Telomere lengths differ significantly between small-cell neuroendocrine prostate carcinoma and adenocarcinoma of the prostate.

Small-cell neuroendocrine carcinoma (SCNC) of the prostate is an aggressive subtype with frequent TP53 mutation and RB1 inactivation; however, the molecular phenotype remains an area of investigation. Here, we compared telomere lengths in prostatic SCNC and usual-type prostatic adenocarcinoma (AdCa). We studied 32 cases of prostatic SCNC (including 11 cases with concurrent AdCa) and 347 cases of usual-type AdCa on tissue microarrays. Telomere lengths in tumor cells were qualitatively compared with those in normal cells using a telomere-specific fluorescence in situ hybridization assay.

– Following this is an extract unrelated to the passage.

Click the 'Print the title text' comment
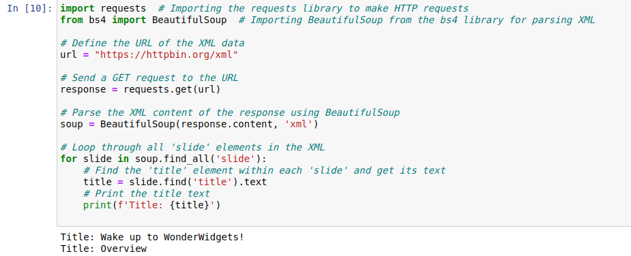Viewport: 631px width, 256px height. [147, 194]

ERG, PTEN, and TP53 status were assessed in a proportion of cases using genetically validated immunohistochemistry protocols. Clinicopathological and molecular characteristics of cases were compared between the telomere groups using the chi-square test.A significantly higher proportion of prostatic SCNC cases (50%, 16/32) showed normal/long telomeres compared with AdCa cases (11%, 39/347; P < 0.0001). In 82% (9/11) of cases with concurrent SCNC and AdCa, the paired components were concordant for telomere length status. Among AdCa cases, the proportion of cases with normal/long telomeres significantly increased with increasing tumor grade group (P = 0.01) and pathologic stage (P = 0.02). Cases with normal/long telomeres were more likely to be ERG positive (P = 0.04) and to have TP53 missense mutation (P = 0.01) than cases with short telomeres.Normal or long telomere lengths are significantly more common in prostatic SCNC than in AdCa and are similar between concurrent SCNC and AdCa tumors, supporting a common origin. Among AdCa cases, longer telomere lengths are significantly associated with high-risk pathologic and molecular features.